Clicking the Results button causes the query to be performed. Results are returned in tabular form. By default, only the first ten rows are shown. To get all of the results, it is recommended to click the Go button in the Export all results to section. This will allow the results to be deposited into a file in TSV (tab-separated value) format.

2.4. SBML Exporter: URL Version

The URL version of the exporter requires that a URL be typed into the browser. The URL stem looks like this: http://www.reactome.org/ReactomeGWT/entrypoint/sbmlRetrieval?

To this can be added parameters that will determine the content of the SBML produced. These should be separated by & symbols. Parameters are specified as a parameter name, followed by an equals symbol, followed by a comma-separated list of values. The two parameters that are relevant to this chapter are LAYOUT and ID, which are used to specify the type of layout to use and pathway IDs, respectively. For example, if one wished to build a model based on the two pathways 109607 (Extrinsic Pathway for Apoptosis) and 169911 (Regulation of Apoptosis), with layout information embedded as SBGN into the SBML, then the following should be supplied to the browser: http://www.reactome.org/ReactomeGWT/entrypoint/sbmlRetrieval?LAYOUT=SBGN&ID=109607,169911

2.5. Interactive SBML Exporter

The interactive SBML generator is used to turn a list of Reactome reaction IDs into a model in SBML format. To use this tool, the following URL should be entered into the browser: http://www.reactome.org/ReactomeGWT/entrypoint.html#SBMLRetrievalPage

The layout of this page is illustrated in Figs. 4 and 5. The tool needs to be supplied with a list of newline-separated Reactome reaction identifiers (see Note 7).

Fig. 4.

Fig. 4

Top of interactive SBML generator page, showing data entry panel

Fig. 5.

Fig. 5

Bottom of interactive SBML generator page, showing parameter setting options

The panel below the data entry area provides extensive possibilities for customizing the exported SBML. It is possible to set the desired SBML level and version, choose the format of the layout included with the SBML (if any), and filter according to various criteria.
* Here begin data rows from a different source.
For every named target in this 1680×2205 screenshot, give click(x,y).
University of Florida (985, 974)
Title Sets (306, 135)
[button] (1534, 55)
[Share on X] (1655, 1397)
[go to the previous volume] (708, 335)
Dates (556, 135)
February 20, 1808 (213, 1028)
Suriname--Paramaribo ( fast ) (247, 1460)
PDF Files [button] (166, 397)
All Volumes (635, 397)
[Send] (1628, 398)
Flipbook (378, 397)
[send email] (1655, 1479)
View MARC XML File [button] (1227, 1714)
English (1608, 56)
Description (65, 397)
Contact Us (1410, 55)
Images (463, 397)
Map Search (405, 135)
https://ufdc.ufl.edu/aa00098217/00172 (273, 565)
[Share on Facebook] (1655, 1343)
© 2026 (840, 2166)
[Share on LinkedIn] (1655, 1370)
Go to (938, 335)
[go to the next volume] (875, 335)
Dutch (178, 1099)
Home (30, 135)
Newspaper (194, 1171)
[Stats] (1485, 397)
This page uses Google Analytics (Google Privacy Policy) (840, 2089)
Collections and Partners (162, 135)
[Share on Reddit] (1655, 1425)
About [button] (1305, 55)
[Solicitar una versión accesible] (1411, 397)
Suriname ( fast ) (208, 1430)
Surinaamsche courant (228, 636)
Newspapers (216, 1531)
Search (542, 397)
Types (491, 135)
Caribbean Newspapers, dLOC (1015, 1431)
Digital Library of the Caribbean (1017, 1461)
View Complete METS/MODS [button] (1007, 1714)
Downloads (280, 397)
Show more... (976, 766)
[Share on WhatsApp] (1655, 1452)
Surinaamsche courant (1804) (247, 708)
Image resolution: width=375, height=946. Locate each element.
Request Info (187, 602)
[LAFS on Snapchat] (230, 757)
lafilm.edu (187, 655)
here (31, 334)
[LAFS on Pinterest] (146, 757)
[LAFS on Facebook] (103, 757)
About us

Once the user is satisfied with the data format and the selected customizations, the Generate SBML button should be clicked to perform the export.

3. Methods

In this section, two use cases will be described, providing step-by-step instructions that lead users through the process of creating models based on the combination of user-supplied data and Reactome pathways. In the first use case, the pathways that are richest in proteins or genes found in the user’s data will be used to generate a model. In the second use case, all reactions in Reactome that utilize proteins, genes or small molecules from the user’s data will be put together into a model.

3.1. Constructing a Model Based on Pathways Enriched in User Data

  1. The user constructs a list of proteins and/or genes that are relevant to the model. It is not necessary for the list to be complete, since Reactome will try to fill in any gaps, but the more complete the list is, the more likely it is that the correct pathways will be found.

  2. The user translates this list into a list of corresponding identifiers. For example, serum amyloid P-component might map onto the UniProt ID P02743. Reactome recognizes a wide variety of identifier types, which gives the user a significant amount of freedom. If gene identifiers are used, Reactome will find the corresponding translated proteins and use those. Identifiers should be separated by newlines.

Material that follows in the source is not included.